Küçük kızın yanına gelen Ali: “Hadi bana konutunuzu göster bakalım.” demiş. Ali’nin elindeki yiyecekleri gören küçük kız çok keyifli olmuş ve onu konutlarına götürmüş. Ali meskene girince gördüklerine inanamamış. Hoşlar hoşu bir genç kız solgun, hasta bir halde yatıyormuş. Kapı açılınca gözlerini açmış ve son derece halsiz bir halde kardeşine seslenmiş: “Tatlım nerelerdeydin, merak ettim seni.”
Ali: “Merak etmeyin benim yanımdaydı. Ben ilerideki marketin sahibiyim size biraz yiyecek getirdim.” demiş. Genç kız itiraz etmek istemişse de buna hali yokmuş gözleri kapanmış ve kendinden geçmiş. Küçük kız: “Ablam bana bakmak için bir çamaşırhanede çalışıyordu. Orada zatürre oldu, işvereni işten attı. Tedavi ettirecek paramız da yok.” demiş.

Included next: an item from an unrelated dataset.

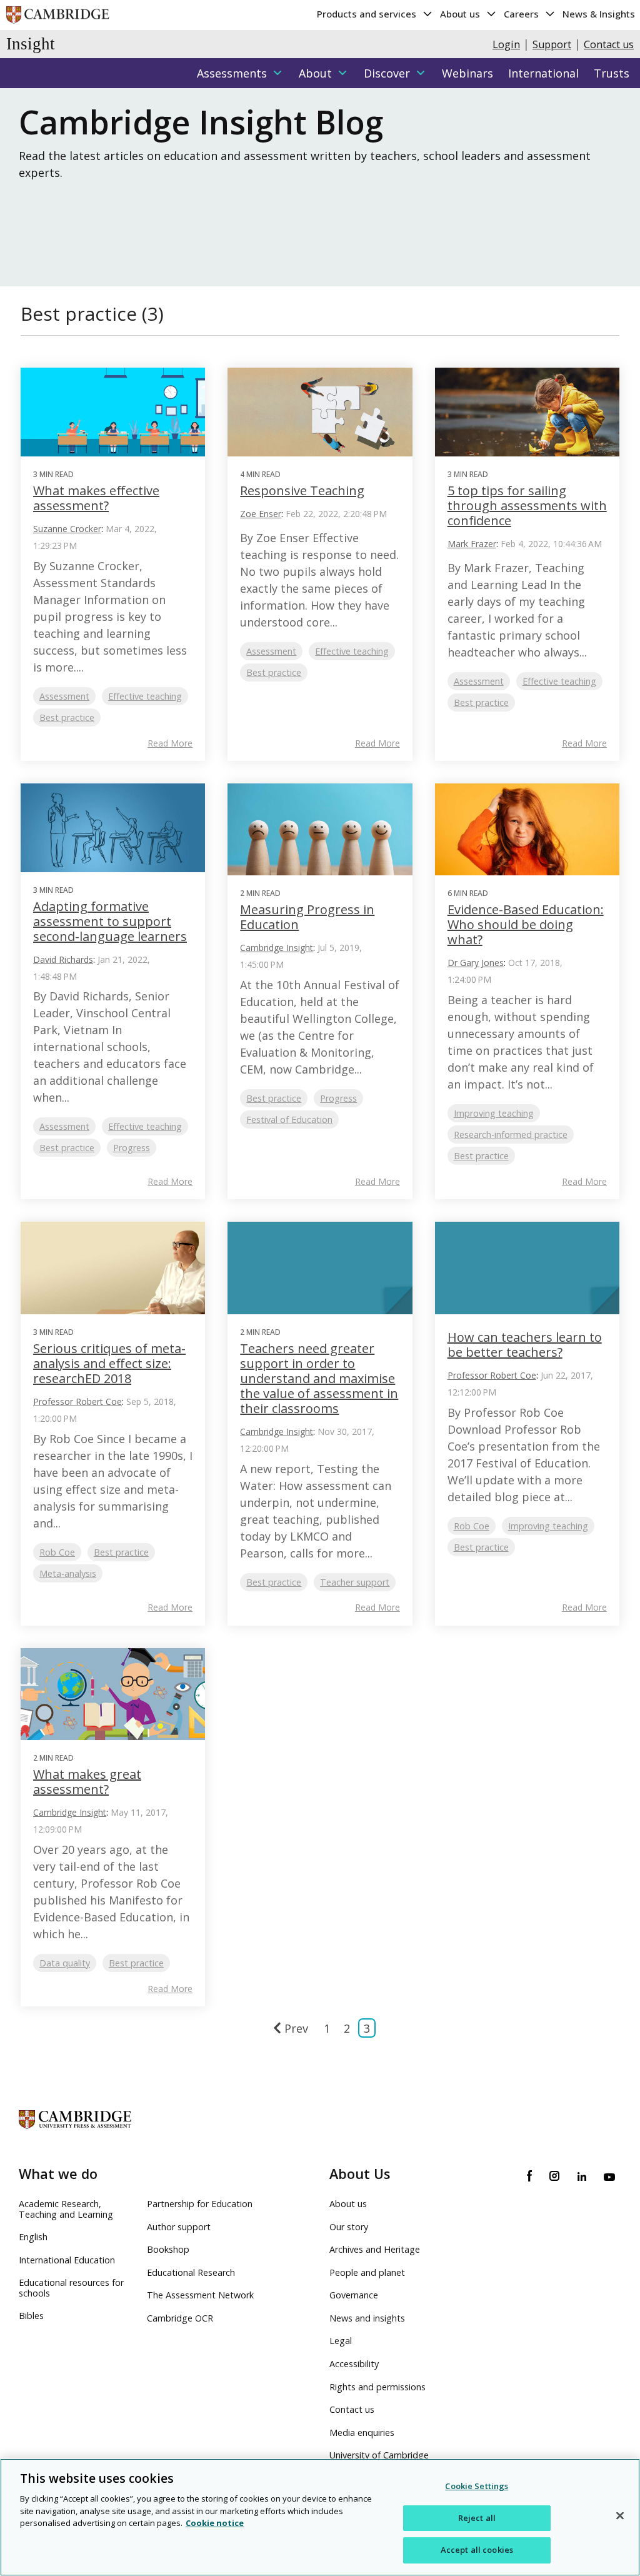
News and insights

Bu duruma çok üzülen Ali çabucak doktor çağırmış, doktorun verdiği ilaçları almış. Hasta kıza çorba ve hoş yemekler yapmış. Genç kız güzelleştikçe yanaklarına kan gelmiş ve daha da hoşlaşmış. Ali onun güzelleşmesi için bakarken bir yandan da aşık olduğunu hissediyormuş. Hisleri da karşılıklıymış. Genç kız kendisinden hiçbir karşılık beklemeden bakan, yardım eden bu uygun kalpli gence aşık olmuş. Genç kızın güzelleşmesinin akabinde çok hoş bir düğün yaparak evlenmiş ve sonsuza kadar memnun yaşamışlar.